• **What is being asked**
Using the records below, report how many lines hold "Click", with no extra text.

• **Raw data**
☆ ☆ ☆

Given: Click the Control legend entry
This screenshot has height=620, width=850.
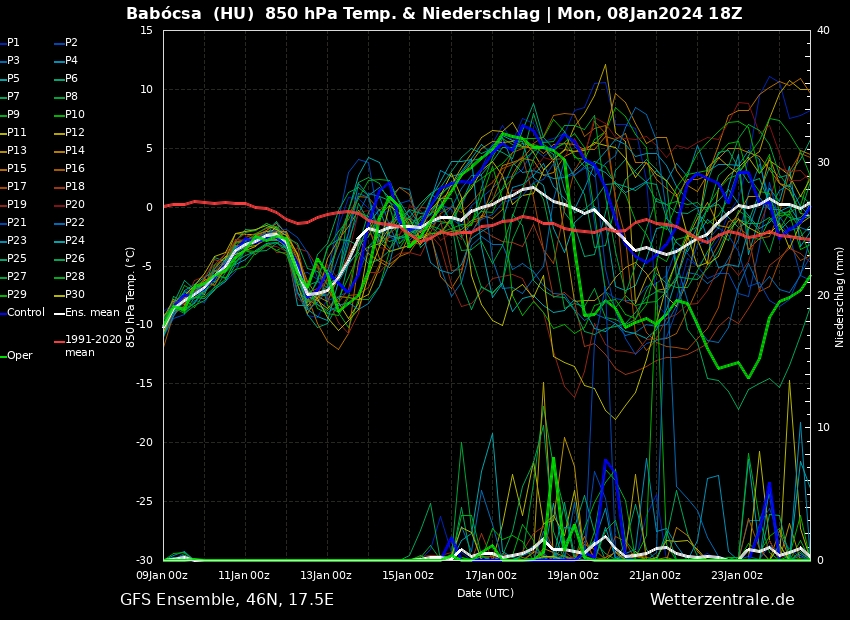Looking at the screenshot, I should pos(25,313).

☆ ☆ ☆

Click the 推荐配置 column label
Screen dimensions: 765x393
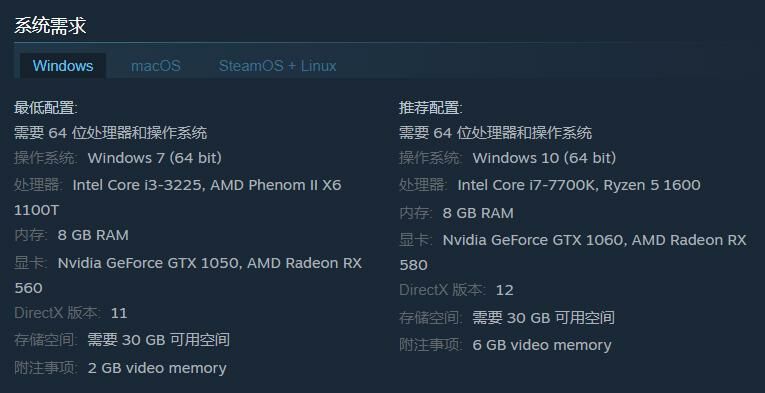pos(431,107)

☆ ☆ ☆

• **Response area**
2